Pero insisten, en general, en hablar de esa gente que nos enseñan a considerar noticia —los ricos, los poderosos, los futbolistas, las tetonas, los cantantes contantes y sonantes. Uno de los problemas básicos del periodismo más tradicional es que sigue centrándose en las costuras de unos Estados y unos políticos que sus lectores desdeñan o detestan. Informamos sobre gente que no le interesa a nadie o sobre gente que no tiene ningún interés, y no sobre nosotros, que nos interesamos. Seguimos sin saber contar la vida, nuestras vidas. Por eso tanto “público joven” no sigue a los periódicos y su “información” sino a otros jóvenes que le hablan de sus cosas: las de ambos.
Mientras tanto, el periodismo de siempre sufre porque sigue creyendo, en tantos casos, que debe hacer lo de siempre y lo hace —como casi siempre— mal: blandito, perezoso, complaciente. Aunque a veces despierta. No debería ser difícil: el periodismo, al fin y al cabo, consiste en averiguar algo, pensarlo, contarlo bien —y, si acaso, desmentir a quien quiere mentir al respecto.
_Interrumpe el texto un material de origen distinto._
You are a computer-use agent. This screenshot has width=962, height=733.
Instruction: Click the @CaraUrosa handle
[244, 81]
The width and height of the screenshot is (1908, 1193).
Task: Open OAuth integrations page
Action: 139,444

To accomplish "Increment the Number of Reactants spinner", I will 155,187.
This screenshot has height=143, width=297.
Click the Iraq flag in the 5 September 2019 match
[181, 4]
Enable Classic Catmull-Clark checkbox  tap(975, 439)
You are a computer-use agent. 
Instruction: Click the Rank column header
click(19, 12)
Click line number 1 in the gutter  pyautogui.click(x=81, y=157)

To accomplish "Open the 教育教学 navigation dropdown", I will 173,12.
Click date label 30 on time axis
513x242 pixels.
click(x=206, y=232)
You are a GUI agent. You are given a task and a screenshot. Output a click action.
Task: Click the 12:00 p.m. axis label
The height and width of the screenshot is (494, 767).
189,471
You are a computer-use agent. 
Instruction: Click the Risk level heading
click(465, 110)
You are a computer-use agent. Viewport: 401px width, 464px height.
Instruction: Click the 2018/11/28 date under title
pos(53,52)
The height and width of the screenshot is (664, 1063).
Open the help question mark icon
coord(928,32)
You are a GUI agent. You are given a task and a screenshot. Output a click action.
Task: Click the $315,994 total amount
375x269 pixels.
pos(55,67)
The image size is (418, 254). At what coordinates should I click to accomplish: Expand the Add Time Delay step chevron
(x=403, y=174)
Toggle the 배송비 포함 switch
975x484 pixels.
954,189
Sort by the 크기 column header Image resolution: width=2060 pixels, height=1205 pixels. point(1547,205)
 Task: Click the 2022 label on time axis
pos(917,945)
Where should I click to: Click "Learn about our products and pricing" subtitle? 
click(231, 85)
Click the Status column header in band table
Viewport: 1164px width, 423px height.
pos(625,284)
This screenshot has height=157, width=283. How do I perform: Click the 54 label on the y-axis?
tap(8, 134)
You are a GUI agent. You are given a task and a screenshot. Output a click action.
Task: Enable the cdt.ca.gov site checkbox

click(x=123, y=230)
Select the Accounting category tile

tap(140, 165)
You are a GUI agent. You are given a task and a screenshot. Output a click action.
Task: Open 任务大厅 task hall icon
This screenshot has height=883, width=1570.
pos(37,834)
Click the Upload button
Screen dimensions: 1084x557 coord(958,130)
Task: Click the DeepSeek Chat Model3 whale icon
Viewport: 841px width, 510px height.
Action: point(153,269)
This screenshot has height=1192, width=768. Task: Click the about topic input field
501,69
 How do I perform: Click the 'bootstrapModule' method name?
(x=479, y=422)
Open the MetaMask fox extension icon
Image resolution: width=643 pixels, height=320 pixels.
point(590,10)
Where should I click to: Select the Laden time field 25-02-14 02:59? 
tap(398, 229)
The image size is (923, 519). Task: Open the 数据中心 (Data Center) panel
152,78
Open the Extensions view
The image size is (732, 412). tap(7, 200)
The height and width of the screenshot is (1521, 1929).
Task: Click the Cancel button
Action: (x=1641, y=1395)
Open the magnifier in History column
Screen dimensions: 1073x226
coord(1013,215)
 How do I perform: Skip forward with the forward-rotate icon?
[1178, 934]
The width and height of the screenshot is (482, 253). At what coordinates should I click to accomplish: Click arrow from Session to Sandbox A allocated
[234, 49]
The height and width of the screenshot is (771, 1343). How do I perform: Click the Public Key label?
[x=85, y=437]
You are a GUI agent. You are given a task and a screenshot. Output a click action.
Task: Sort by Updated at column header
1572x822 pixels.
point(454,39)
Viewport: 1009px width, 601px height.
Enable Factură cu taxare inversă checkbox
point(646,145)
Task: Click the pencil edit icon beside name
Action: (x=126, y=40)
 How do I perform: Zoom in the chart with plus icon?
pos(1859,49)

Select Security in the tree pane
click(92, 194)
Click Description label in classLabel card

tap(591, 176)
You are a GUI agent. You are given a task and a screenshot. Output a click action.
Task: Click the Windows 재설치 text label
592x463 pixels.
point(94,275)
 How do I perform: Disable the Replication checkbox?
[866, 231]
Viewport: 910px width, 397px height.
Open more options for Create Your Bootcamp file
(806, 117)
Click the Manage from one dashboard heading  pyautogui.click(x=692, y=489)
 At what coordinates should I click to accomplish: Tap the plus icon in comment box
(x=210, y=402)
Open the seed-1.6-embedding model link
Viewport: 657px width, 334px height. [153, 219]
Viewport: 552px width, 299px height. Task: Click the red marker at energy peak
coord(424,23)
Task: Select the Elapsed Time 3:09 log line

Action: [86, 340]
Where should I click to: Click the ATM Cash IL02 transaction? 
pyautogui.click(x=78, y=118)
Hace unos días sucedió, aquí, en España, y le costó miles de votos a un embustero desatado. Entonces muchos salimos a decir ah, por fin un poco de periodismo: cuando una palabra que designa una actividad se usa para definir un momento extraordinario de esa actividad es que esa actividad está jodida. Que está en crisis, diríamos, si la palabra crisis todavía significara algo.